Dans son trente-sixième tome intitulé « Transport à risques », la série de bandes dessinées Cédric, créée par Raoul Cauvin et Laudec, poursuit l’exploration des aventures quotidiennes de son jeune protagoniste éponyme. Cette édition s’inscrit dans la continuité de l’univers de Cédric, tout en abordant des thématiques contemporaines avec humour et finesse.

« Transport à risques » met en scène avec humour des éléments très actuels. On peut évoquer l’utilisation d’une trottinette électrique par le grand-père de Cédric ou encore la confiscation du smartphone du jeune garçon en guise de punition. Ces situations, insérées dans le quotidien d’une famille moderne, font le lit d’un comique bon enfant : le grand-père provoque un accident aussi pathétique que dangereux, tandis que Cédric, manifestement atteint de nomophobie (la hantise de ne pas pouvoir faire usage de son téléphone portable), redouble d’ingéniosité pour duper ses parents en leur faisant croire que les communications numériques sont indispensables à l’éducation et la vie sociale des enfants de son âge.

Comme souvent, Laudec brode autour des dynamiques familiales et typiques de l’enfance, ici avec un grand-père manipulant sa fille pour se faire inviter au restaurant, ou Cédric confronté à l’oubli volontaire d’un mot de passe pour (une nouvelle fois) tromper ses parents et leur cacher un mauvais bulletin scolaire. Les personnages, pas bêtes, usent de stratégie pour naviguer dans leurs relations, parvenir à leurs fins, et surtout amuser le (jeune) lecteur.

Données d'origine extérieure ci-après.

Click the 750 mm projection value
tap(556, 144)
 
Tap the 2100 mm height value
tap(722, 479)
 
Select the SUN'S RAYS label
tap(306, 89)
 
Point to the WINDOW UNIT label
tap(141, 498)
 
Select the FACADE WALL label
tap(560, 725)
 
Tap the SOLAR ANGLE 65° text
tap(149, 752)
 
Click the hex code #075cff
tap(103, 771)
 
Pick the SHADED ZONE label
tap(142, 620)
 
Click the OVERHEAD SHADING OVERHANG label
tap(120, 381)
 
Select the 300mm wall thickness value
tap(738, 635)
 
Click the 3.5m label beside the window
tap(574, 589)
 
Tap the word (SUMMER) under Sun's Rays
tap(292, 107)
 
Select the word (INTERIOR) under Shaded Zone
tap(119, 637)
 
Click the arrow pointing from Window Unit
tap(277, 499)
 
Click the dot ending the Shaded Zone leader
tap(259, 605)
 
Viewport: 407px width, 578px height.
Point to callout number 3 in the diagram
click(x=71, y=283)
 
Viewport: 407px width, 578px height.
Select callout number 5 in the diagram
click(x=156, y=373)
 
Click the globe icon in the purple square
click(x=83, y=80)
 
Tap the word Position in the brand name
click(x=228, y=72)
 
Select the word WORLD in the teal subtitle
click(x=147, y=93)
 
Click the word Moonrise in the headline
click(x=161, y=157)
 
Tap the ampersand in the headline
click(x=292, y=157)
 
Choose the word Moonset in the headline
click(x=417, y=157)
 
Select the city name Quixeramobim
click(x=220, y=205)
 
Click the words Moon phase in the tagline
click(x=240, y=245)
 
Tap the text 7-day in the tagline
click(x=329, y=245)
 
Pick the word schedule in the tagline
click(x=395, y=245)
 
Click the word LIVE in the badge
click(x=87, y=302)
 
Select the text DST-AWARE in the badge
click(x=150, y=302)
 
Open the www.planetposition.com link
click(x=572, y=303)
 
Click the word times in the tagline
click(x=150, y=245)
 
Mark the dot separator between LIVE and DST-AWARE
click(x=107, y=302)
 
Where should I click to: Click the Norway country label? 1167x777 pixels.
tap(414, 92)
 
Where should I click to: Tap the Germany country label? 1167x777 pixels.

L’intrigue concernant les sentiments non avoués de Cédric pour Chen, toujours au centre du récit, aborde avec sensibilité les affres de l’amour adolescent. Les malentendus se font légion, amplifiés par l’usage des réseaux sociaux, et même d’un drone délivrant une lettre à la mauvaise personne. Cette storyline met en lumière les difficultés inhérentes aux premiers émois amoureux, et permet surtout à l’auteur de caractériser plus avant son protagoniste : incertain, spontané, jaloux…

Parmi les quelques plus-values apportées à l’univers, on notera par exemple la mention des catastrophes naturelles, bien que présentées sur le mode humoristique. Cette approche ludique pour aborder des sujets sérieux se traduit aussi à travers la question de l’appartenance sociale : les craintes de Cédric vis-à-vis de la différence de milieu entre lui et Chen nourrissent l’une des bulles narratives de l’album. Et puis, il y a ce jour de congé qui n’en est pas un pour la maman de Cédric qui, croulant sous les requêtes familiales, préfère finalement partir au travail… C’est léger, ça ne paie pas de mine, mais c’est loin d’être gratuit.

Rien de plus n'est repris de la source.